自宅筋トレおすすめ3種ツールの最後は腹筋ローラーです。ハッキリ言ってもの凄く負荷がかかるので、最初の内は数回しか出来ずに凹んでしまうかもしれませんが、成果はハッキリと出てきます。
まず最初に告白しなくてはいけないのですが、今でも僕は腹筋運動が苦手です。
最初のうちなどは5回も腹筋すると、もうお腹が痛くなってしまって全くトレーニングにならなかったので、バランスボールを椅子代わりにするなどして徐々に体を慣らしていった位です。
その後、腹筋が20回程出来るようになってから、この腹筋ローラーを買って使いだしたのですが、もうメチャクチャきつくて暫くは使うのを止めていました。
そんなキツめの負荷のかかる腹筋ローラーですが、価格が安くてトレーニング効果は凄いのでお勧めします。キツくても腹筋運動より短時間で効率的に鍛える事が可能なのです。
腹筋ローラーの正しい使い方
まず、腹筋ローラーには膝をついた状態から体を伸ばしていく膝コロと立った状態から体を横に倒して、そのまま立ち上がる立ちコロの2種類があります。
オススメするのは膝コロです。初心者が立ちコロに挑戦しても1回すら立ち上がる事は出来ないでしょう。
【1日1分】腹筋ローラーでお腹を引き締める正しいやり方
再生時間:3分12秒
膝コロ、立ちコロの両方のやり方と注意が簡潔かつ丁寧に説明されています。
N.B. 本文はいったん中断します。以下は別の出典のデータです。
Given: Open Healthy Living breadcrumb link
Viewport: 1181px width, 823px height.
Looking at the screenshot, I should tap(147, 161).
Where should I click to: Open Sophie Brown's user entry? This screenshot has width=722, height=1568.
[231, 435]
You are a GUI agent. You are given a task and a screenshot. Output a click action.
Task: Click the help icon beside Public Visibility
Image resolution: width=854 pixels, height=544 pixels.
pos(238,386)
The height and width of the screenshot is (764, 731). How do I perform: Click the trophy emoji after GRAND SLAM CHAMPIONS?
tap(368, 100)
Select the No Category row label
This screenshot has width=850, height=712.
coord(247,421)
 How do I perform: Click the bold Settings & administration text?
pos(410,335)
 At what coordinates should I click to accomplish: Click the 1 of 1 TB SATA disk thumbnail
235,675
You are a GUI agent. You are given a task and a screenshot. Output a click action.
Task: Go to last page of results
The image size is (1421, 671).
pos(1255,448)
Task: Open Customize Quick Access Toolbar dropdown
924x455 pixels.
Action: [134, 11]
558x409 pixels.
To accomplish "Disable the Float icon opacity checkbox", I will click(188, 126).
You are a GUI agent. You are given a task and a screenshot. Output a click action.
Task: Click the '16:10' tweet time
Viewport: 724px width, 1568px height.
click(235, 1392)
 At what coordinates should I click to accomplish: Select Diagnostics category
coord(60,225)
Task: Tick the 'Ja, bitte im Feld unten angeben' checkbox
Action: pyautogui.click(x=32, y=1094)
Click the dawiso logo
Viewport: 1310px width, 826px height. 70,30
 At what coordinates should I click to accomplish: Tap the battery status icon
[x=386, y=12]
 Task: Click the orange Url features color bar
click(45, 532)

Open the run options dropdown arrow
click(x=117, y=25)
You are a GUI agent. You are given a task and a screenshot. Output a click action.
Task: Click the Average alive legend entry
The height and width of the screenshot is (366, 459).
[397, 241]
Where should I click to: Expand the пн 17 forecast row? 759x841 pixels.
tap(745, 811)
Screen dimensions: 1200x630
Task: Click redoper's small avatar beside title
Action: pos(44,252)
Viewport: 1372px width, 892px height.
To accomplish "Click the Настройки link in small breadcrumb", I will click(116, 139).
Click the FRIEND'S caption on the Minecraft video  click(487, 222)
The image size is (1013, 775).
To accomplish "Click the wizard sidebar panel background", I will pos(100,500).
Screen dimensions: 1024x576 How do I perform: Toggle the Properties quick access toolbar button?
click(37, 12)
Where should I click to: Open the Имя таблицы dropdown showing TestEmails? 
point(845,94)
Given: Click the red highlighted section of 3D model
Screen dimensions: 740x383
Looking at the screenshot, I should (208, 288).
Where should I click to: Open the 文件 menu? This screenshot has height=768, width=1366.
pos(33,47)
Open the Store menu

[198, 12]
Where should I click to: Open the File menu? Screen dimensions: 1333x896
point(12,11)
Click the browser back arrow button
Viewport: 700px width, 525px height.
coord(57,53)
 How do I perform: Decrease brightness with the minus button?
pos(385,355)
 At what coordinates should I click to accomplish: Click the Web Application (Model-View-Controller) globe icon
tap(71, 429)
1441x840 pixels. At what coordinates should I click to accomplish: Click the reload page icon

この動画を参考にすればきっちり負荷をかけつつ、背中を痛めないよう正しいフォームでトレーニングする事が可能です。
腹筋ローラーは戻る時に最大の負荷がかかります。だからしっかり手を伸ばすといううより、体を伸ばして床に倒れ込んでしまった方が負荷がかかります。
回数を稼ぎたいからといって中途半端に腕や体を伸ばして猫背の状態から戻ろうとすると、トレーニング効果が薄れるだけでなく、腰痛などの原因になりかねませんから注意して下さい。
また0、膝が痛い、膝の下の骨が飛び出していて膝を付けないという人は100均の雑巾を買ってきて、何枚か敷きましょう。余程分厚くしかない限りはトレーニング効果が低下する事はないので安心して下さい。
腹筋ローラーの名前の通り腹筋が鍛えられますが、同時に腕や背中、体幹部も同時に鍛える事が可能です。ほとんど全身に負荷がかかっているので自覚しやすいと思います。
腹筋ローラー使用上の注意
絨毯やカーペット、畳の上ではトレーニング出来ません。床を傷つけてしまうからです。
どうしてもトレーニングしたいけど場所が無いという場合は廊下やキッチンで行うと良いです。
筋トレ系の動画をアップしている人の中には洗濯機や流しの前でトレーニングの様子を撮影している人もいますから、環境よりもやる気が成功のカギとなります。
お手軽かつ、安く手に入るトレーニング器具ですが、効果はばっちりです。
バランスボールやプランクが物足りなくなって来たら試して下さい。
筋トレの新たなステージに進めるでしょう。